El presidente Castillo es impopular, pero no precisamente por su radicalidad izquierdista, sino porque cada vez es más frecuente que aparezca involucrado en investigaciones de corrupción, nombramientos indebidos y retrocesos en reformas vitales como la universitaria. Es impopular por parecerse cada vez más a los gobiernos que tanto denostó. Compadrazgos, reparto de favores y cuotas de poder, casi todos los pecados capitales cometidos por la derecha, solo que ahora no los cometen los felipillos ni los hombres de Castilla.

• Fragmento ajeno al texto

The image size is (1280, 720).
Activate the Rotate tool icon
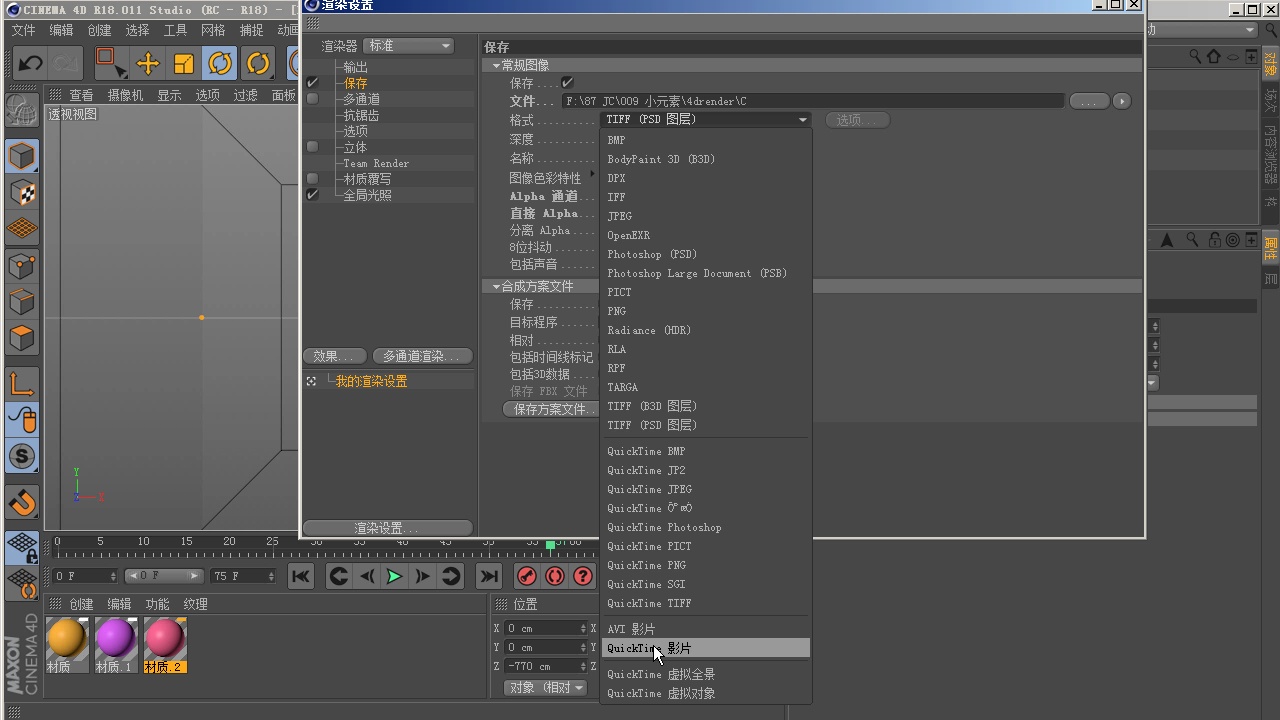pos(220,64)
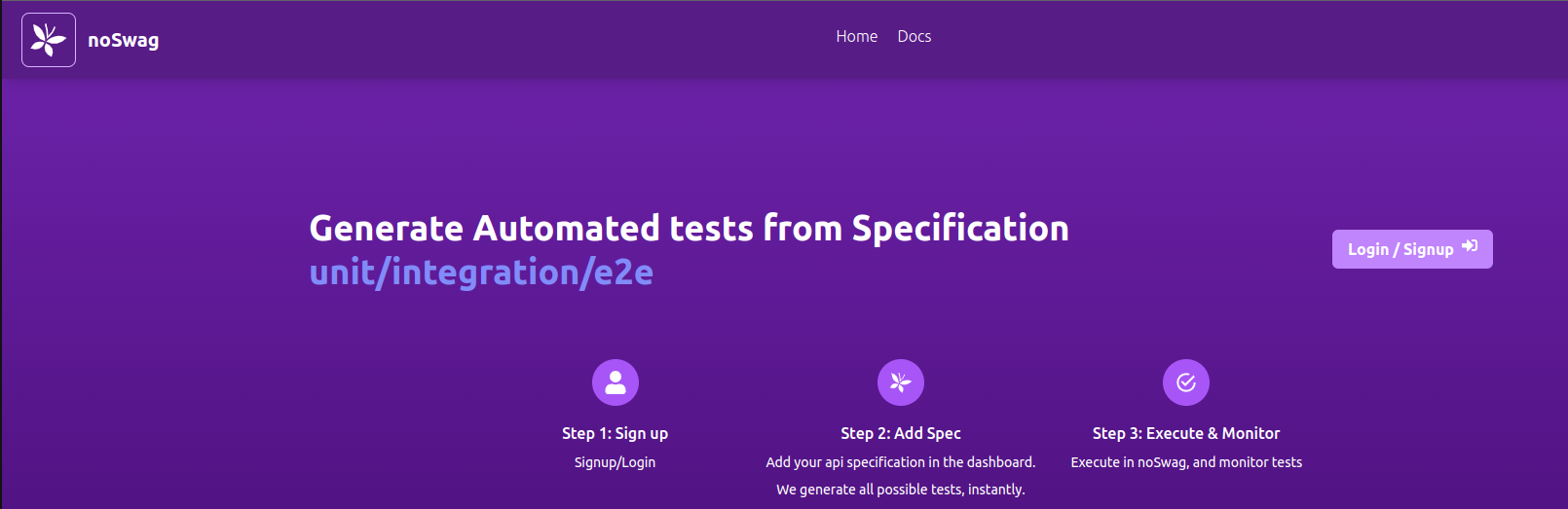The height and width of the screenshot is (509, 1568).
Task: Open the Home navigation item
Action: [x=857, y=36]
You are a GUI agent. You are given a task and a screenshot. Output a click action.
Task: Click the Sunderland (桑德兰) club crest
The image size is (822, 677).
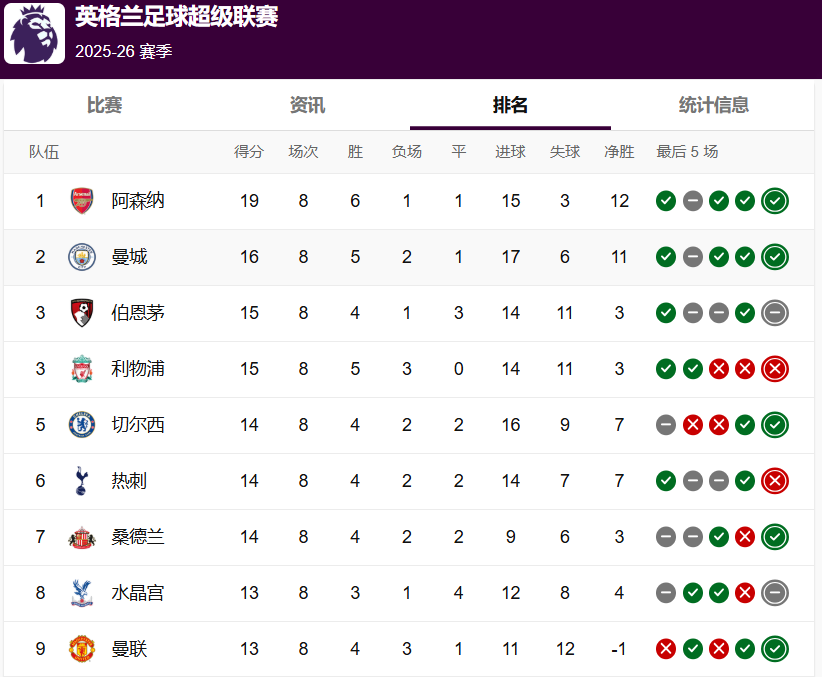click(x=81, y=537)
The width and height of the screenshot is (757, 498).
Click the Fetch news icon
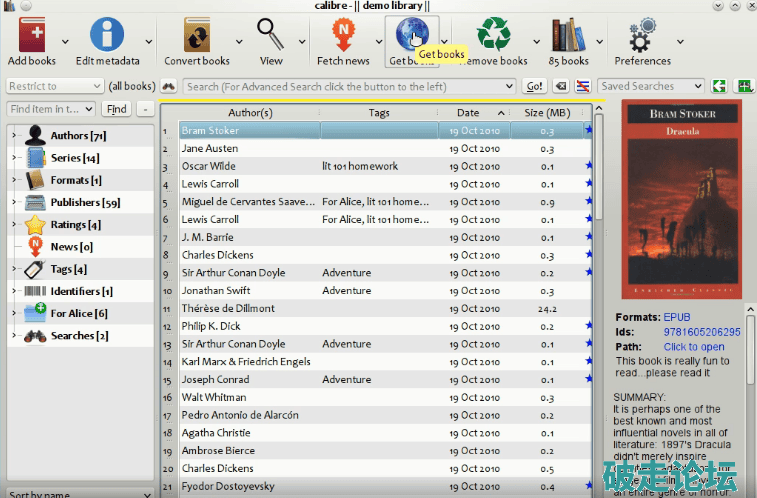(343, 35)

Lo que parece un avión que no quiere despegar es la izquierda progresista peruana que encabeza Verónika Mendoza, quien lleva días felicitando la elección de Gabriel Boric en Chile, quizá el espejo en el que se miran con mayor aspiración. Pero en Chile la izquierda progresista no sólo ganó las elecciones, sino que no traicionó ninguna de sus agendas programáticas progresistas y, por el contrario, las reafirmó en medio de un proceso político que agrietó fracturas históricas y que puede iniciar una auténtica transición hacia reformas más ambiciosas.

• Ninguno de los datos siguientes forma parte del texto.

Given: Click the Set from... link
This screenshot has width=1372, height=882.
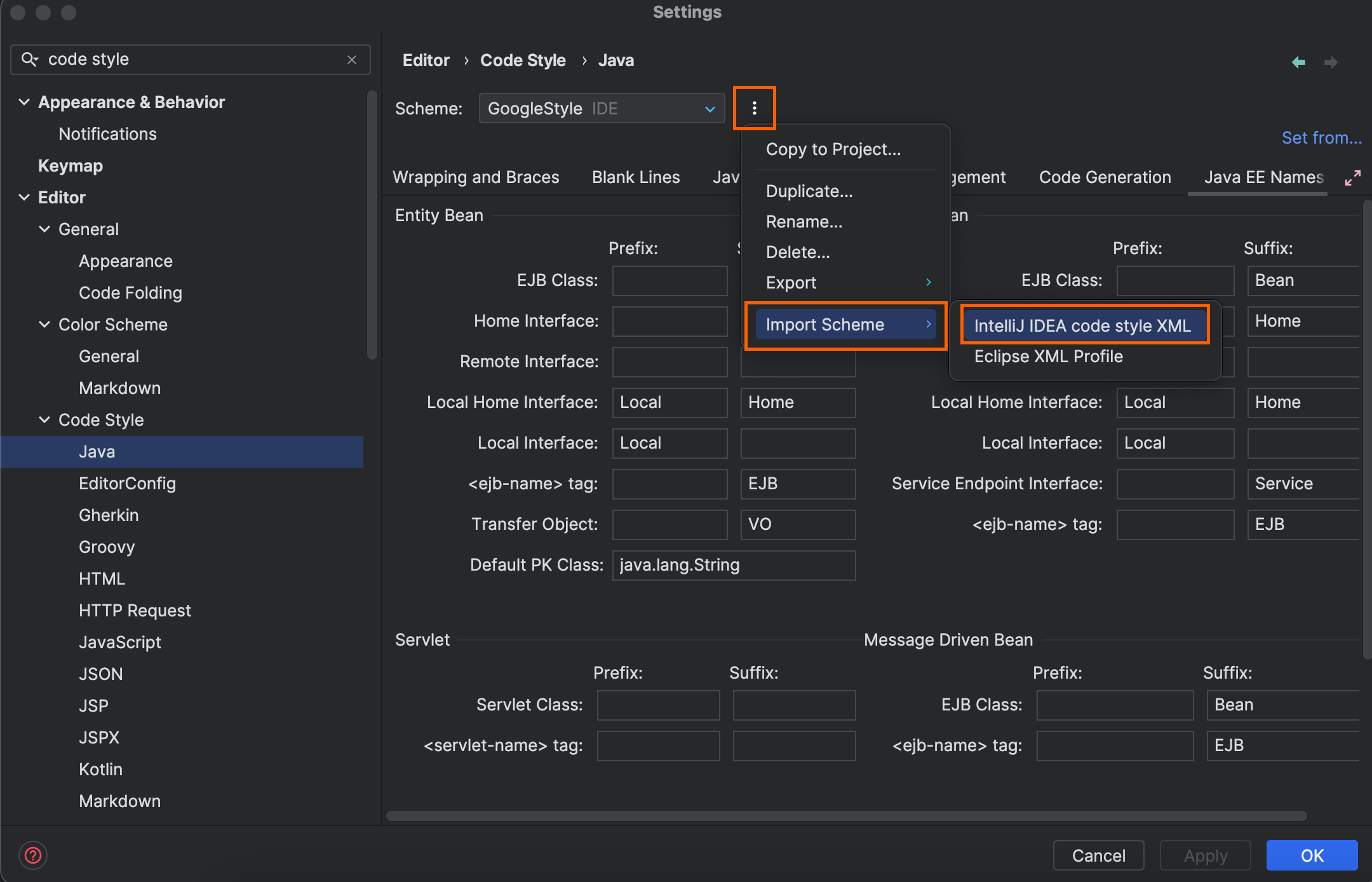Looking at the screenshot, I should click(1321, 138).
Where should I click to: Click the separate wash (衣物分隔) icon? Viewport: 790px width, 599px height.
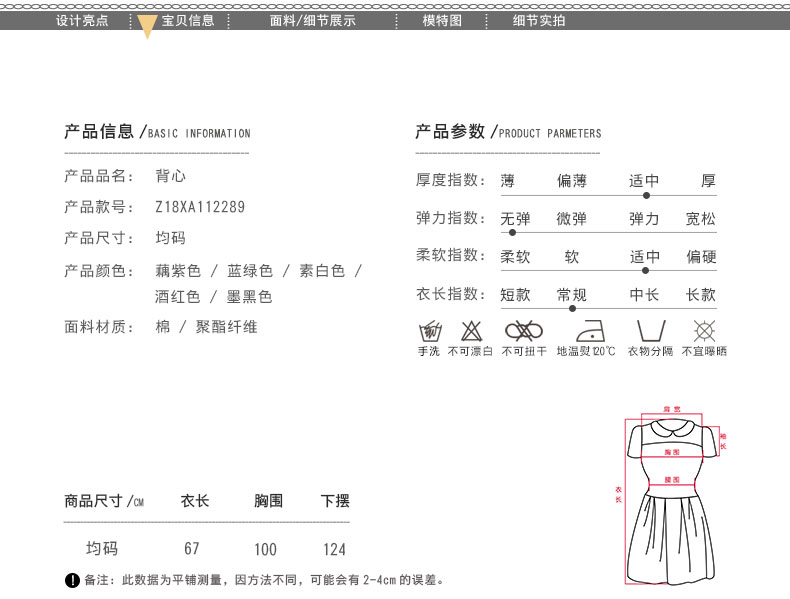[x=650, y=331]
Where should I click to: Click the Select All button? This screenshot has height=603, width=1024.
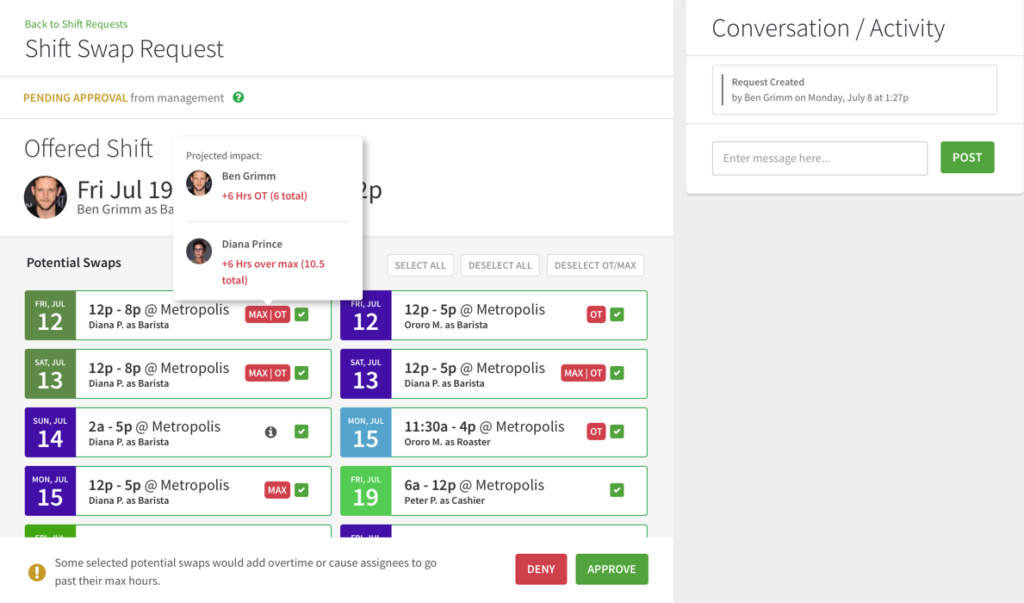(x=420, y=265)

Pero, ¿se imaginan el ridículo vergonzoso que significaría para la izquierda chilena que Gabriel Boric monte en el avión presidencial a inmigrantes venezolanos para deportarlos fallidamente, como lo intentó hacer el Gobierno de Pedro Castillo hace unos días? Inmigrantes siendo deportados en Navidad, ¡qué brillante estrategia! Hagámoslo en una fecha cercana a la conmemoración del nacimiento de un bebé forastero en un pesebre ajeno. ¿Qué ha dicho la izquierda progresista peruana sobre esto? Nada, como en tantas otras veces en estos meses. Al callar las críticas ante estas inexcusables medidas del presidente Castillo, la izquierda progresista está construyendo un camino de claudicaciones políticas inexcusables que la hacen cada vez más inconsistente. ¿Ese es el Nuevo Perú que quieren construir?
Pero 2021 también nos permitió conocer el desvarío al que ha sido llevada buena parte de la derecha peruana, siendo aleccionada por los profetas del absurdo, que inventaron teorías del fraude electoral de las que picaron muchas de nuestras más admiradas plumas. Sermonearon a los más prestigiosos estudios de abogados de Lima quienes prestaron sus servicios para borrar del mapa electoral a cientos de miles de ciudadanos. Hubo un tiempo en que la derecha quería ganar los bolsones electorales populosos para demostrarle a la izquierda que podía disputarles esos votos rurales y marginales. Esa miopía los ha arrojado obstinadamente hacia las teorías de la conspiración y a la culpabilidad del Foro de Sao Paulo de todos sus males. Incluso Keiko Fujimori ha oficializado vínculos con VOX en una disputa bastante tragicómica por quién es más radical con Rafael López Aliaga. 2021 ha sido también el año de la emergencia del ala más radical de la derecha peruana que se ha expresado persiguiendo las disidencias, acosando a políticos y magistrados mientras posan orgullosos armados con lanzas, cascos y banderas con la cruz de Borgoña.
Felizmente las conmemoraciones del Bicentenario durarán hasta el 2024, cuando evocaremos los doscientos años de las batallas de Ayacucho y Junín, que pusieron fin al dominio colonial en América Latina, lo que le dará mayor tiempo al Gobierno y a la oposición para encaminar civilizadamente en un diálogo fructífero. Y si, finalmente, cada vez el mal menor termina siendo peor, como lo recordaba Carlos Iván Degregori, ojalá seamos capaces de encausar la frustración ciudadana en revisiones críticas de nuestro proyecto como país, como lo hicieron en su momento la generación del Centenario: Vallejo, Porras, Haya De La Torre, Mariátegui y Luis Alberto Sánchez, cuyos debates permitieron darle sustancia política e ideas al Perú del siglo XX.